“Erkalia. L’ombra del caos” di Eleonora Zaupa. A cura di Alessandra Micheli

Sapete qual è lo scopo di un fantasy?

Raccontare a suo modo quel dialogo tra ordine e caos che tanto ci spaventa e al tempo stesso ci elettrizza.

E’ cosi che raccontiamo la nostra vita moderna, sospesa tra dovere realismo e quel pizzico di fantasia che ci fa accostare con meraviglia a questo strano e straordinario mondo.

Perché per quanto noi amiamo l’ordine e le regole, una parte di noi sa quanto in realtà il loro crollo non porti altro che all’evoluzione.

E’ dalla perdita e forse dalla sconfitta che si acquisiscono non solo nuove consapevolezze ma anche nuove capacità e non solo di adattamento.

E’ di fronte al crollo di ogni certezza che ci raccoglie in modo migliore la verità.

E’ di fronte all’abisso che si trova davvero se stessi.

Erkalia diviene dunque la parabola di questo gioco degli specchi in cui il prescelto acquista non soltanto una diversa consapevolezza del mondo che lo circonda ma anche di se stesso.

Perde un identità e ne guadagna una nuova.

Perde se stesso e viene plasmato dagli eventi.

In questo nuovo capitolo la Zaupa decide di affrontare i nodi rimasti ingarbugliati nel primo libro.

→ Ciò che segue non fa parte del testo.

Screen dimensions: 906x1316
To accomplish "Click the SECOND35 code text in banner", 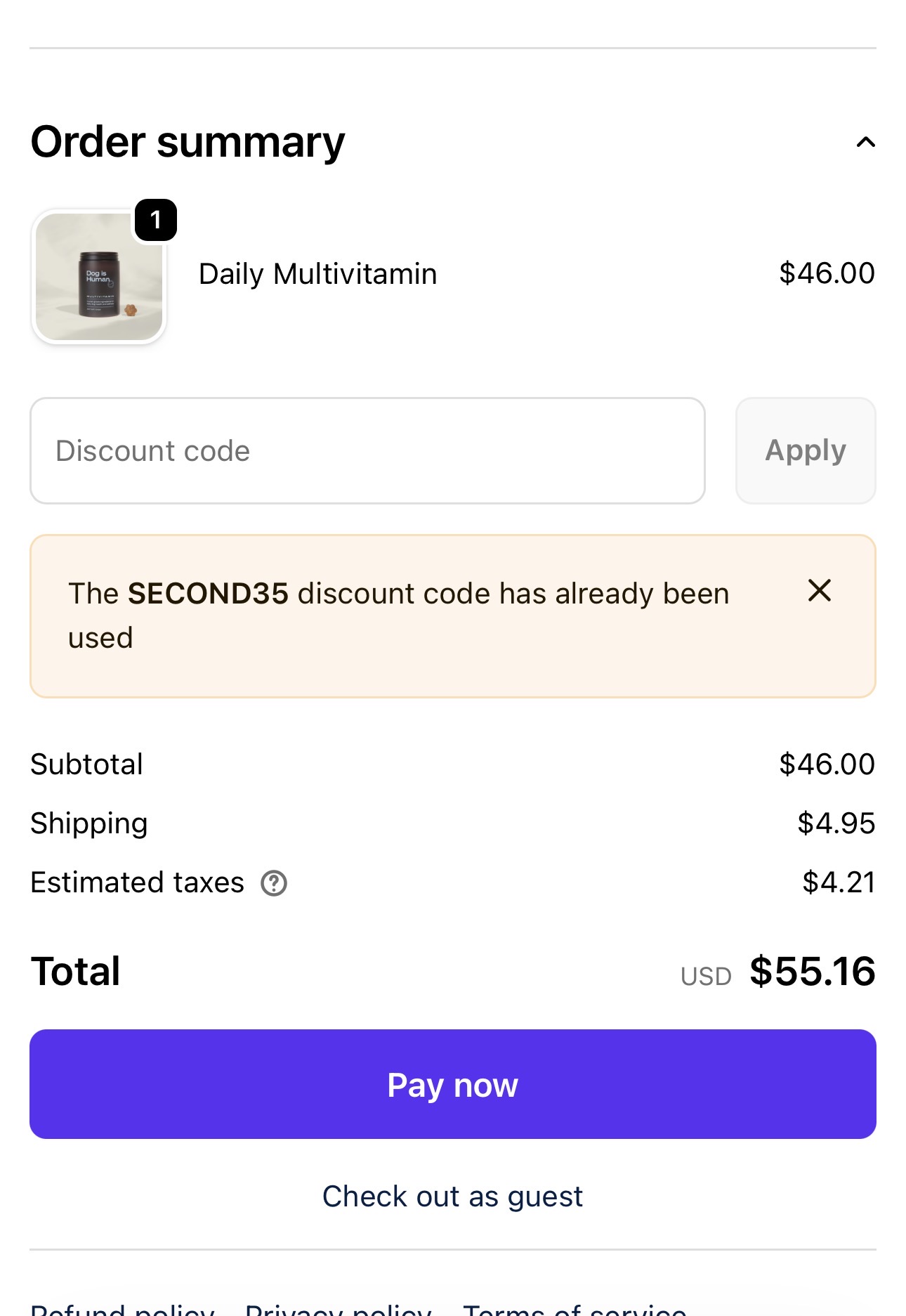I will pos(209,594).
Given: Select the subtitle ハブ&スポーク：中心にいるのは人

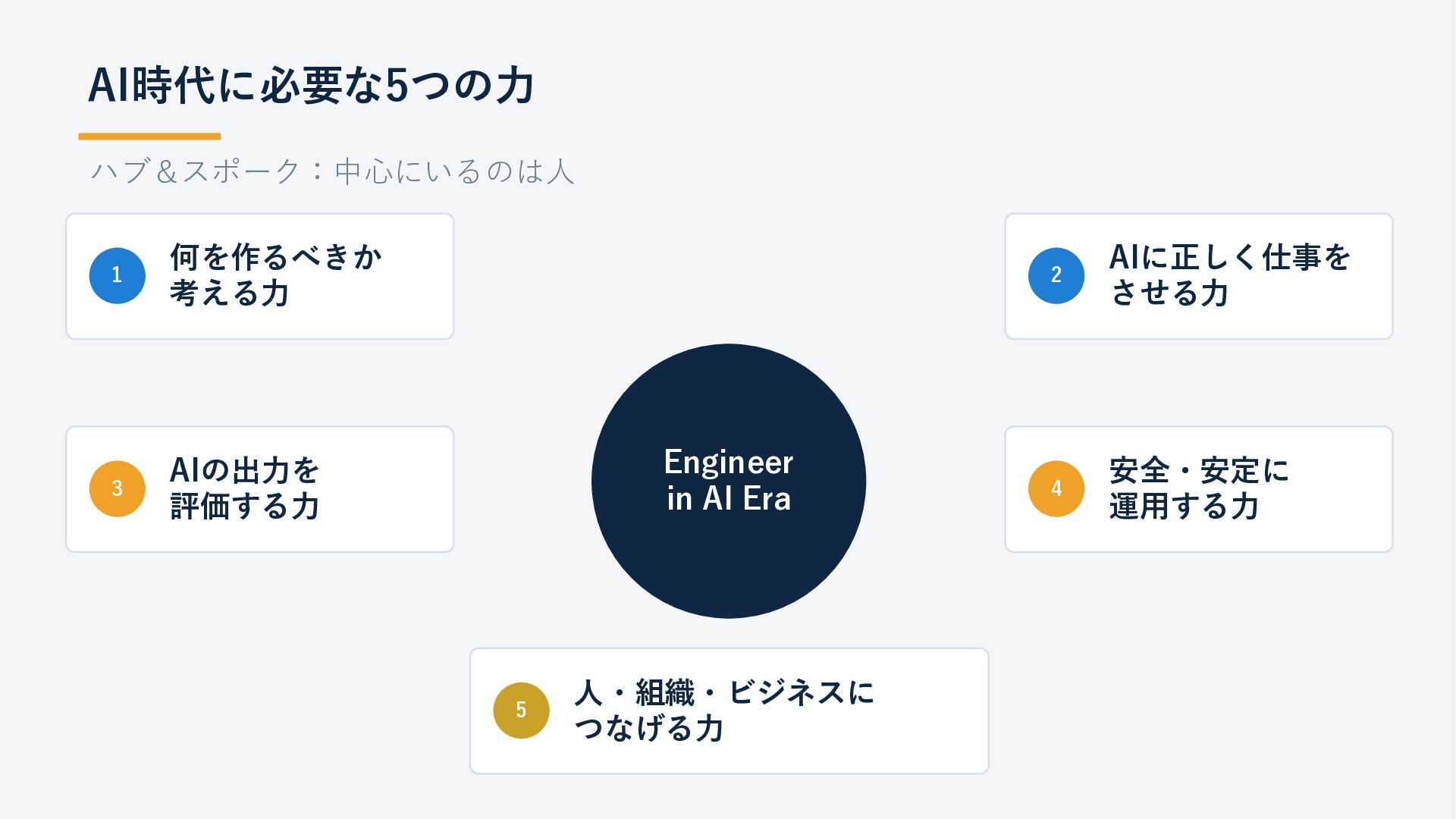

Svela e al tempo stesso pone altre domande e fa compiere alla sua eroina Nevrah un percorso di crescita che la porta a comprendere e a far pace con una parte di se dimenticata, lasciata vagare nel buio dell’incoscienza.

Perché tutti la chiamano Norah?

Chi è davvero questa strana ragazza?

Di quali prodigi è capace e soprattutto qual è il suo posto in questo mondo che si affaccia, oramai sull’abisso?

Ecco che piano piano le domande avranno una risposta anche se genereranno delle altre in una girandola di azioni e retroazioni che hanno il sapore squisito delle saghe celtiche e norrene.

A questa deve infatti quell’atmosfera oscura, quasi tetra che fa da sfondo alla vicenda.

A loro devono anche le morali sottostanti a ogni azione, quelle che ci mostrano un universo affatto semplificato, affatto regolare ma sghembo, sfumato e affatto rigido.

In questo la sconfitta diviene vittoria e la vittoria forse contiene in se una parte di sconfitta come se la divinità che muove i fili si divertisse a giocare con noi, rendendoci coscienti della nostra fragilità di fronte alla grande ragnatela del fato.

Persino il concetto di male qua acquista un sapore antico che lo rende meno netto e quindi più rarefatto.

Abbiamo sicuramente un signore oscuro, qualcuno da combattere, qualcuno che porta aridità nella terra splendente.

Ma..

Non è certo definito male per una eredita genetica o una predisposizione.

Il male non è altro che un bene portato all’estremo, un valore che è divenuto ideologia, il necessario che si scorda della compassione.

E’ il caso necessario affinché il nuovo sorga e lo possa fare soltanto scontrandosi con i demoni prodotti proprio da quegli eroi chiamati a fermarlo.

Ogni personaggio, in particolare la nostra Nevrah, dovrà combattere contro se stesso, contro la propria inadeguatezza e contro quella sua mancanza di ricordi che li rende uomini di natura, lo stato incosciente e “puro” che rappresenta lo stato primigenio umano.

Quando siamo solo argilla da poter essere trasformata in essere senziente.

Soltanto affrontando la lotta simbolica con quel demone interiore, in una sorta di persona guerra potrà davvero apportare il proprio contributo alla rinascita di Erkalia.

E al suo sogno idilliaco ossia quello di un posto in cui ognuno diviene necessario, una sorta di grande rete che ci unisce tutti, in una serie di relazioni necessarie.

Questo rende il secondo libro un classico fantasy dalle note originali grazie alla capacità dell’autrice di prendere in prestito i miti e i canoni del genere in una sua personale rivisitazione della tradizione.

Siete pronti a entrare quindi a Erkalia?